Instructions for the task:
Quote the records below word for word, starting at the line containing "Image resolution: width=1380" and ending at the line containing "This screenshot has width=427, height=900.".

Source information:
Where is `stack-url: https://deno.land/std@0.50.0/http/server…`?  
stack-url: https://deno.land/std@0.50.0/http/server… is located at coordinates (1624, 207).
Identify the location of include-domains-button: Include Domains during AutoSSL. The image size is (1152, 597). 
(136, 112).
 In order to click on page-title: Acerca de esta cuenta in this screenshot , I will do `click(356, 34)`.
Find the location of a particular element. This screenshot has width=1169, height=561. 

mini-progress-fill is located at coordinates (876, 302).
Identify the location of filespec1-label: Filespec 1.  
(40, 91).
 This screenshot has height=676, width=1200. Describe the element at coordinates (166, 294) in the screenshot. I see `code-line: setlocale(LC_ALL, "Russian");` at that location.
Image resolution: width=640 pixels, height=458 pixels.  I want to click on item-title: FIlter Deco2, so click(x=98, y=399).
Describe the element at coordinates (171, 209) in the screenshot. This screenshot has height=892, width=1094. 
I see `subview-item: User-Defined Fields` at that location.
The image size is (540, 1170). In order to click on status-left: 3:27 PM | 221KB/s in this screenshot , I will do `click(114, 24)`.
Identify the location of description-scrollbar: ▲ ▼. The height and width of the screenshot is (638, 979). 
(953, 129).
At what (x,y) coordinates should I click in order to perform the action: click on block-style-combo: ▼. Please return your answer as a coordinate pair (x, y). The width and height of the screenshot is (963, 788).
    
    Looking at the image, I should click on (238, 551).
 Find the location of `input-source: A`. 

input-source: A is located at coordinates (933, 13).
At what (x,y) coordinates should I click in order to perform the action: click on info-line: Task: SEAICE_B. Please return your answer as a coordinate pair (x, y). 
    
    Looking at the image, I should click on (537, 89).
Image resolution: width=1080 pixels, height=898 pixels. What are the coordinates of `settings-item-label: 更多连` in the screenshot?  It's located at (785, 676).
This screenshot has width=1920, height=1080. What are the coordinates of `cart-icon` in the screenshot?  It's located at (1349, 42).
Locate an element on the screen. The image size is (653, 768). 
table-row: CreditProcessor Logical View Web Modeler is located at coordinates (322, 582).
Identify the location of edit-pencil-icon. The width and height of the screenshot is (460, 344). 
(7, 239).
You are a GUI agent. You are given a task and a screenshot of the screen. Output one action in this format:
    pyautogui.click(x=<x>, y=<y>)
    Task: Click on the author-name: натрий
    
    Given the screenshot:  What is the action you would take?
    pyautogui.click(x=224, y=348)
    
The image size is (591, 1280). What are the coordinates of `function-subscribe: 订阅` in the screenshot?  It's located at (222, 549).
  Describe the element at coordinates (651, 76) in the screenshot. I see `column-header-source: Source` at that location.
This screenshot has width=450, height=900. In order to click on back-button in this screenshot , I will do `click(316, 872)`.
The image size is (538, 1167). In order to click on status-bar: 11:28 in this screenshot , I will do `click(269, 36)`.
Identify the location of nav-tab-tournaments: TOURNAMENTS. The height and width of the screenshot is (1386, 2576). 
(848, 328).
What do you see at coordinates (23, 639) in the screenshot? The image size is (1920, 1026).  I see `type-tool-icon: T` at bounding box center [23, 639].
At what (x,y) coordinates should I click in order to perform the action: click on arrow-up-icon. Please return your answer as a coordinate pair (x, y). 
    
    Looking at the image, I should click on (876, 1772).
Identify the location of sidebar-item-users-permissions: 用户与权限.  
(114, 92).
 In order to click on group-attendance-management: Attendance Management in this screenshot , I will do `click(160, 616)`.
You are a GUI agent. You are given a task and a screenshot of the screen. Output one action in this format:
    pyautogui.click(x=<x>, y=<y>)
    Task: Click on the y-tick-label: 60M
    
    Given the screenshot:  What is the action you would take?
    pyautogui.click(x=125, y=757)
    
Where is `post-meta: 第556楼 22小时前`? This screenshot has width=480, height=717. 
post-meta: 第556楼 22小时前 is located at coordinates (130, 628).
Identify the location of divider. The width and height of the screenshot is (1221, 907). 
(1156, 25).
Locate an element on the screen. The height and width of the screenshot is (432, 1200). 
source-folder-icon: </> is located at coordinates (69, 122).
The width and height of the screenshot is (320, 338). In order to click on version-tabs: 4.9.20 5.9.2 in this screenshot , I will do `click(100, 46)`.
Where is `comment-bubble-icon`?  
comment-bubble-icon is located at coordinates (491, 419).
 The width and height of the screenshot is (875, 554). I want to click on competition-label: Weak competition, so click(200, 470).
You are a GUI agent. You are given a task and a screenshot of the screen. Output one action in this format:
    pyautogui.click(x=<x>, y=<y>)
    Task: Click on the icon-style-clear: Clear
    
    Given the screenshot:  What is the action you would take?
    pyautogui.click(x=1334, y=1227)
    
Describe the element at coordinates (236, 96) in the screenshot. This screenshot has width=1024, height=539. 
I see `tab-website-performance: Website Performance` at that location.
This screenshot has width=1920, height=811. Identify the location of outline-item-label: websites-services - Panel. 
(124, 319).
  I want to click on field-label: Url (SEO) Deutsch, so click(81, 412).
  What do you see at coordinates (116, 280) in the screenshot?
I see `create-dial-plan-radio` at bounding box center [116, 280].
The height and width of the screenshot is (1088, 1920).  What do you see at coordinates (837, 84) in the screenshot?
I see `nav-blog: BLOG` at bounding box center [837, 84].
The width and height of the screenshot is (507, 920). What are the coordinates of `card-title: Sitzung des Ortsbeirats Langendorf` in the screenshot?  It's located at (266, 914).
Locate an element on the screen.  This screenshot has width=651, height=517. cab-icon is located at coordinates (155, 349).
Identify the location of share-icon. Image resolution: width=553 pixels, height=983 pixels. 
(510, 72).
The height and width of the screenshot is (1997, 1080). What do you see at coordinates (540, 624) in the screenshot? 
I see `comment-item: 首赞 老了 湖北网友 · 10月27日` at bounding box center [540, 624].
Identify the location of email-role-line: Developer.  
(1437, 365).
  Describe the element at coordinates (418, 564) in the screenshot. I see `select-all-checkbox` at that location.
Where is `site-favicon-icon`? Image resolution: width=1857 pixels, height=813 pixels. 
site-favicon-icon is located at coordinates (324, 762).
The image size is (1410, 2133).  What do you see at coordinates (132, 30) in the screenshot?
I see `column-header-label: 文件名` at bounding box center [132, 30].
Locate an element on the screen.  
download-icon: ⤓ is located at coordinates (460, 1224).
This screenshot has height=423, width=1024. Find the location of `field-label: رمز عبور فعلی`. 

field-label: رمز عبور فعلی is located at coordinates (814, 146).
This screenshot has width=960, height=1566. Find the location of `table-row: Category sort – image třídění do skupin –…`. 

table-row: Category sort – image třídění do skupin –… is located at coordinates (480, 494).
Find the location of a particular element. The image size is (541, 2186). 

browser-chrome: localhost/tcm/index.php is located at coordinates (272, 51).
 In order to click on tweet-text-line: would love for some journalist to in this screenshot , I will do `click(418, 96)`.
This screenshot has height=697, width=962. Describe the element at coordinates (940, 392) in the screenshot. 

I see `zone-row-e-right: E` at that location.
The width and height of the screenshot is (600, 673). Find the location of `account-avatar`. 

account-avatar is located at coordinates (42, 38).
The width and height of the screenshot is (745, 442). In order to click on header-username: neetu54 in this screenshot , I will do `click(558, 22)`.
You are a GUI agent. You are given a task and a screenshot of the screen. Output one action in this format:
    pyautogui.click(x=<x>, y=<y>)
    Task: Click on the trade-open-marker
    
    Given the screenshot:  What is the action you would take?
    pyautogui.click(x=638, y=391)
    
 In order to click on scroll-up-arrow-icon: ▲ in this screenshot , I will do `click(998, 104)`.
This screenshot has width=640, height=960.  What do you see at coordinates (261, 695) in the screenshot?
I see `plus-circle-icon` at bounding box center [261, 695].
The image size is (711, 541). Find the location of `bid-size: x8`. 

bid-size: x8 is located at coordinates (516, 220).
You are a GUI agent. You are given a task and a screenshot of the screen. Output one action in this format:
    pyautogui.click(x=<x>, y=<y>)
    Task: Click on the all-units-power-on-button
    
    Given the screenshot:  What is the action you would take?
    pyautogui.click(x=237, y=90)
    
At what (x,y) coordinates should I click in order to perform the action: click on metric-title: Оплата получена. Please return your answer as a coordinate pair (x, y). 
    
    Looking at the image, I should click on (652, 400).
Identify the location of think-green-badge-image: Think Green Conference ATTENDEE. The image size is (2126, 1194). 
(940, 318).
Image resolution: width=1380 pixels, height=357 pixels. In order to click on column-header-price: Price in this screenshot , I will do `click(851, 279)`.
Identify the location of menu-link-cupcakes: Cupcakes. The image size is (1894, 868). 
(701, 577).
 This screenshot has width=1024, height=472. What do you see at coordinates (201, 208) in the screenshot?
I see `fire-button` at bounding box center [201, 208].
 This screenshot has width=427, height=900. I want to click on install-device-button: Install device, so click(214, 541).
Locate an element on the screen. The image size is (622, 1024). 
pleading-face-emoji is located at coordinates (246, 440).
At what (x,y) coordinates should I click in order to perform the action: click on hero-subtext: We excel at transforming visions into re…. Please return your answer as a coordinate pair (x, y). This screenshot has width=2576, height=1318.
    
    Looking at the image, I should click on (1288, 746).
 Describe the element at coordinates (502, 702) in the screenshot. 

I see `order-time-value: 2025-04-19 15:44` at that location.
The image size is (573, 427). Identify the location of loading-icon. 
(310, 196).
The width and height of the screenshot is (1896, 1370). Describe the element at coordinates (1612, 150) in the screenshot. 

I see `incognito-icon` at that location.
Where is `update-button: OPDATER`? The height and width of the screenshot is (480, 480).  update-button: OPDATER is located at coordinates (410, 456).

Answer for the task:
Image resolution: width=1380 pixels, height=357 pixels. In order to click on column-header-price: Price in this screenshot , I will do `click(851, 279)`.
Identify the location of menu-link-cupcakes: Cupcakes. The image size is (1894, 868). 
(701, 577).
 This screenshot has width=1024, height=472. What do you see at coordinates (201, 208) in the screenshot?
I see `fire-button` at bounding box center [201, 208].
 This screenshot has width=427, height=900. I want to click on install-device-button: Install device, so click(214, 541).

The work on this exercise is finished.